Exercise inputs:
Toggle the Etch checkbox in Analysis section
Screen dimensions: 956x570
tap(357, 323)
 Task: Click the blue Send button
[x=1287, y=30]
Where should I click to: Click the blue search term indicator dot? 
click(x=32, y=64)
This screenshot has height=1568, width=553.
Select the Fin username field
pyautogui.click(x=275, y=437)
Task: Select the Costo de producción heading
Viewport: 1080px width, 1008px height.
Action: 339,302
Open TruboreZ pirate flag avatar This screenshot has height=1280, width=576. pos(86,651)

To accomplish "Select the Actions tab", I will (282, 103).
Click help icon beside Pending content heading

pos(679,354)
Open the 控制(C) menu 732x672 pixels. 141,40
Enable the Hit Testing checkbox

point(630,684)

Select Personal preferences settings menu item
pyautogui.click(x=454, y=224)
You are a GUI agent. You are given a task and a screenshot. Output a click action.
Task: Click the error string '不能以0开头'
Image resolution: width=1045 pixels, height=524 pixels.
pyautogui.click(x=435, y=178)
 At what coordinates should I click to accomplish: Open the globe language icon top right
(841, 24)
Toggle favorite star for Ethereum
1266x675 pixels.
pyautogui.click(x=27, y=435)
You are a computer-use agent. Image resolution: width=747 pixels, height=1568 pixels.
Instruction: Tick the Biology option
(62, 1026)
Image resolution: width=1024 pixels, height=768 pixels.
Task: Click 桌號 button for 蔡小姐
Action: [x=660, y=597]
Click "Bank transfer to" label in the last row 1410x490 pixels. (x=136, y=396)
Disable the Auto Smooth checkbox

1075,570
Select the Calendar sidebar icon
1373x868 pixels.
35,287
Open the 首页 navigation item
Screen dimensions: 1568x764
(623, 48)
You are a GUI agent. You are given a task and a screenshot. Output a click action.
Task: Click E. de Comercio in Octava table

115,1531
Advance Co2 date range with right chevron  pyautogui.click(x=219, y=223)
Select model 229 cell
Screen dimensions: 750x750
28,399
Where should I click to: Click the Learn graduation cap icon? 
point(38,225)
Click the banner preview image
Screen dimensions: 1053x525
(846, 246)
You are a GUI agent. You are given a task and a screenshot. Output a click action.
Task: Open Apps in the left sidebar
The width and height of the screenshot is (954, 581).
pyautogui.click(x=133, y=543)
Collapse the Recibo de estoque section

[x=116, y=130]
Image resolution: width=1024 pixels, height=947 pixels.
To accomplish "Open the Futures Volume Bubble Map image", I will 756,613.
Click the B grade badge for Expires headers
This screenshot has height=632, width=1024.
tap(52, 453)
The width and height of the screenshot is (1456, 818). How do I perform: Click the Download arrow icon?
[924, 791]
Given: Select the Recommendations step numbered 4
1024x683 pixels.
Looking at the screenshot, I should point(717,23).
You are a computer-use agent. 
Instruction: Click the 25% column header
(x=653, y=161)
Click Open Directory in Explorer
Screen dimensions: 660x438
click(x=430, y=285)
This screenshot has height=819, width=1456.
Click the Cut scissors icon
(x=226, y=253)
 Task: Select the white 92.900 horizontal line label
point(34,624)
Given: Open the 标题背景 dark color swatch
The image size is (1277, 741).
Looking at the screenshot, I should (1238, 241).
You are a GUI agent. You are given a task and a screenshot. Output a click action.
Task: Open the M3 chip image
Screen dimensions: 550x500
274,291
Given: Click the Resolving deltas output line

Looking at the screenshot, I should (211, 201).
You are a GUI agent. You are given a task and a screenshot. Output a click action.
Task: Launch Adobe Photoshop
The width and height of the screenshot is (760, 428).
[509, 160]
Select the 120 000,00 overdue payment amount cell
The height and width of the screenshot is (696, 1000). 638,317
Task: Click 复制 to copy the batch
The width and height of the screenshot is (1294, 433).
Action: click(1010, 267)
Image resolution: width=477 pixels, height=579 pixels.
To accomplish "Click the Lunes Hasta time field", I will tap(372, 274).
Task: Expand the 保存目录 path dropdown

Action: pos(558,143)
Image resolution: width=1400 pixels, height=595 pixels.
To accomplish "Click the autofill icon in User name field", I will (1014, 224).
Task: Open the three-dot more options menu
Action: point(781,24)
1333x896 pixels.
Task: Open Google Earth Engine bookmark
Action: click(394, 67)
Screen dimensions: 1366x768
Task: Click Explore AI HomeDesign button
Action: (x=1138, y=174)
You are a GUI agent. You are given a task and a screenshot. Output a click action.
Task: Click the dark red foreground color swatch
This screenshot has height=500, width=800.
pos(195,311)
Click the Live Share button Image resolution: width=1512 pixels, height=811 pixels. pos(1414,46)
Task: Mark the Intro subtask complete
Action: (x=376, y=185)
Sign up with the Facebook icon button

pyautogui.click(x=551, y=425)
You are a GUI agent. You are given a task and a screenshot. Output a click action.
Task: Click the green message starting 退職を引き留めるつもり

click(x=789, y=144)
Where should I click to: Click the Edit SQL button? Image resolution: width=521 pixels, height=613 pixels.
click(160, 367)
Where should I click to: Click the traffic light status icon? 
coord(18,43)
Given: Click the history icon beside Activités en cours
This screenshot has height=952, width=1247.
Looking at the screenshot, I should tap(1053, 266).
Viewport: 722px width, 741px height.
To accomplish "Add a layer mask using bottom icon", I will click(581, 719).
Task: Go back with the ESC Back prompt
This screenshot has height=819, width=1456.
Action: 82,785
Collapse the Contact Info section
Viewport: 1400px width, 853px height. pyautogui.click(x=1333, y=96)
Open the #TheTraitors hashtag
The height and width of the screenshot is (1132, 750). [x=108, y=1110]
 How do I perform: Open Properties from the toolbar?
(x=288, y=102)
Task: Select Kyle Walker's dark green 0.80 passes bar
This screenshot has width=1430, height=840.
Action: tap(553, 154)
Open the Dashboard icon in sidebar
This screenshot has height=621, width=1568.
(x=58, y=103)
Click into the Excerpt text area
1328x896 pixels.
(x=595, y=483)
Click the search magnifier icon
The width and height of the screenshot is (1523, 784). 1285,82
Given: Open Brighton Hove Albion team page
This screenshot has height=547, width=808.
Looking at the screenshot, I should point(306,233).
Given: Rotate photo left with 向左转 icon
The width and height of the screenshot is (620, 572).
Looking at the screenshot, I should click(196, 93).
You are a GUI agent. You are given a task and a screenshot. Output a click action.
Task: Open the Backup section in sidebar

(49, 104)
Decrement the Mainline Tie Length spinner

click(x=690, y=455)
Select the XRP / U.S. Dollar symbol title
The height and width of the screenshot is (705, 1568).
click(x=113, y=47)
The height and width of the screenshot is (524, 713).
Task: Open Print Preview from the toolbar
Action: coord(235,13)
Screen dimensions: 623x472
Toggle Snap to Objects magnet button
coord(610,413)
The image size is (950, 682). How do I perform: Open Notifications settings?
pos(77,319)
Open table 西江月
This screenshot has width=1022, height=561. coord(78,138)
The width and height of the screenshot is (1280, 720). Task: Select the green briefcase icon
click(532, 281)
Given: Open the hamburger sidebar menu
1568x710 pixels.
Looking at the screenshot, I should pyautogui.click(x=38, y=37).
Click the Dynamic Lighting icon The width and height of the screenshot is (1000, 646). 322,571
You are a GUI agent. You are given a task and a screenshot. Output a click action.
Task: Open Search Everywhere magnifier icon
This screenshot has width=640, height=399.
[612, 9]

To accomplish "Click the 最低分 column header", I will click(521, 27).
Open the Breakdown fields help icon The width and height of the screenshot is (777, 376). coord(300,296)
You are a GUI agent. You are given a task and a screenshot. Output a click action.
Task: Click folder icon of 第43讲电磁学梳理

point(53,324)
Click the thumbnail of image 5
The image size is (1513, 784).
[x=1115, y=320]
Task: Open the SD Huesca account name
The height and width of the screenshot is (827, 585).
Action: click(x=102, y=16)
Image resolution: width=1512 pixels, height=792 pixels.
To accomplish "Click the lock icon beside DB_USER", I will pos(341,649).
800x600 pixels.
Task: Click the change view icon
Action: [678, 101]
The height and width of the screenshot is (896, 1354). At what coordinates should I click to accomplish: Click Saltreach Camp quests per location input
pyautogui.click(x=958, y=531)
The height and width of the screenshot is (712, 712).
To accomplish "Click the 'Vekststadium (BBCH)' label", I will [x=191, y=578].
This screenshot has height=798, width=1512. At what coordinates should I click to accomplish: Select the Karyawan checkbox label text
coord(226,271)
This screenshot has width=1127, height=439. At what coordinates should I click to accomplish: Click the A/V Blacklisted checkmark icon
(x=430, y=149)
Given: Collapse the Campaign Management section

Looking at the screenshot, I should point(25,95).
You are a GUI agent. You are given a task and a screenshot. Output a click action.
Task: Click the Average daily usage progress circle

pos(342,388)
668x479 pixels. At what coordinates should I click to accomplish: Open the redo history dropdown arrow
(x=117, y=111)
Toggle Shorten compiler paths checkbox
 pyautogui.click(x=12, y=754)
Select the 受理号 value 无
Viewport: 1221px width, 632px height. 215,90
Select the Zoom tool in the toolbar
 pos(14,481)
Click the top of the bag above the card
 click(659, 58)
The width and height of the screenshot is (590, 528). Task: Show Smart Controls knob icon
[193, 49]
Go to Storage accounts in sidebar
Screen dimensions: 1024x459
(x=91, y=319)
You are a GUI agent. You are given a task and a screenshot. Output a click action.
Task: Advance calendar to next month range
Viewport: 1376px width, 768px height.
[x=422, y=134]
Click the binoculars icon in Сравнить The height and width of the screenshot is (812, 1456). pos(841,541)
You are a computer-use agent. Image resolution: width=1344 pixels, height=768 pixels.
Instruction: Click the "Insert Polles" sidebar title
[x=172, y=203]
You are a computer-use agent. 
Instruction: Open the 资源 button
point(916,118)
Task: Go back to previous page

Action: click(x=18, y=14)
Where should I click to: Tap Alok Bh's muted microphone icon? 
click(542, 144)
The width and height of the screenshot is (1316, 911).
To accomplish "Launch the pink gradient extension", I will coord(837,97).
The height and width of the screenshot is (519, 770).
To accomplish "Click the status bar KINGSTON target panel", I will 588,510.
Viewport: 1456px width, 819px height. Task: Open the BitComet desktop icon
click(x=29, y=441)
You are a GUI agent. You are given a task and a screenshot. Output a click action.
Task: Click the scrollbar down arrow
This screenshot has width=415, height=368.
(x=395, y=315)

Task to carry out: Could you repeat the listing, starting at the line that has "The height and width of the screenshot is (519, 770)." and running through its final line, with "screenshot" switched to "page" everywhere and nothing else altered?

Exercise answer:
The height and width of the page is (519, 770).
To accomplish "Click the status bar KINGSTON target panel", I will 588,510.
Viewport: 1456px width, 819px height. Task: Open the BitComet desktop icon
click(x=29, y=441)
You are a GUI agent. You are given a task and a page. Output a click action.
Task: Click the scrollbar down arrow
This page has width=415, height=368.
(x=395, y=315)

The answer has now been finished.